Tuesday, September 09, 2008
(Last modified: 2009-04-01 12:10:18)
 

Source: The Herald-News

    Will Alaska Governor Sarah Palin, star of the recent Republican National Convention, be visiting Dayton in the near future? Dayton's Randall McGinnis hopes so and so do a lot of community leaders.
    Palin, a relative unknown before John McCain picked her as his vice-presidential running mate, became an overnight sensation in Republican circles with her convention speech last Wednesday.
    McGinnis, who used to live in Alaska, thought, "why not ask her to come speak in Dayton?"
    "This is essentially the buckle of the Bible Belt," McGinnis said last week. "Palin is going to be the candidate of evangelicals, so what better place to speak than on the steps of the Rhea County Courthouse where William Jennings Bryan so eloquently defended evangelical Christianity in 1925?"
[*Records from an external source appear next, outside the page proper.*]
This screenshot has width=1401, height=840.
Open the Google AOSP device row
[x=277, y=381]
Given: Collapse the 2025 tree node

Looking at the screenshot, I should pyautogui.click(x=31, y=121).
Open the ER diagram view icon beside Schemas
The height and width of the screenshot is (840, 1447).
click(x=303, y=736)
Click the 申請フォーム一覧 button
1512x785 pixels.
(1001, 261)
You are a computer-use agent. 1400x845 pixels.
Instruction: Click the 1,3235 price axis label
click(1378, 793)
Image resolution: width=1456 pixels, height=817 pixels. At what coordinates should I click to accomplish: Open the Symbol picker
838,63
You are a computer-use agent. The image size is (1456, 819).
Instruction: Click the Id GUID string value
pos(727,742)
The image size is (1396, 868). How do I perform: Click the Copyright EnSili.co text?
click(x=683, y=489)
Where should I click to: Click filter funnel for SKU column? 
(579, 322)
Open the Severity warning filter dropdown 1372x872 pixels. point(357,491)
    McGinnis broached the subject with friends at the American Legion hall in Dayton and found they were all in support of it, so he decided to take the ball and run with it.
    He contacted local officials and community groups and asked them to write letters of invitation. He has already collected letters from several local organizations, including Bryan College and The Family Church.
    Rhea County Executive Billy Ray Patton, the Dayton Chamber of Commerce, the Rhea County Republican Party and the Rhea County Veterans Committee have all promised to write letters this week, according to McGinnis, who asks that other local organizations draft letters of invitation as well.
    McGinnis plans to place all the letters in the hands of Congressman Zach Wamp as soon as possible, and Wamp has agreed to hand-deliver the letters to the McCain-Palin campaign staff in Washington, D.C.
    "We're 100 percent behind Mr. McGinnis's efforts," said Rhea County Road Supervisor Tommy Snyder who is a leader in the Rhea County Republican Party. "We'll do whatever we can to help."
    McGinnis said if Palin does accept his invitation, he would like to make it a regular election year event to host the presidential or vice presidential candidate wishing to address conservative Christians nationwide.
    "I'd like to see Dayton back on the national stage like it was in 1925 during the Scopes Trial, except now I'd like to be for a better reason," McGinnis said.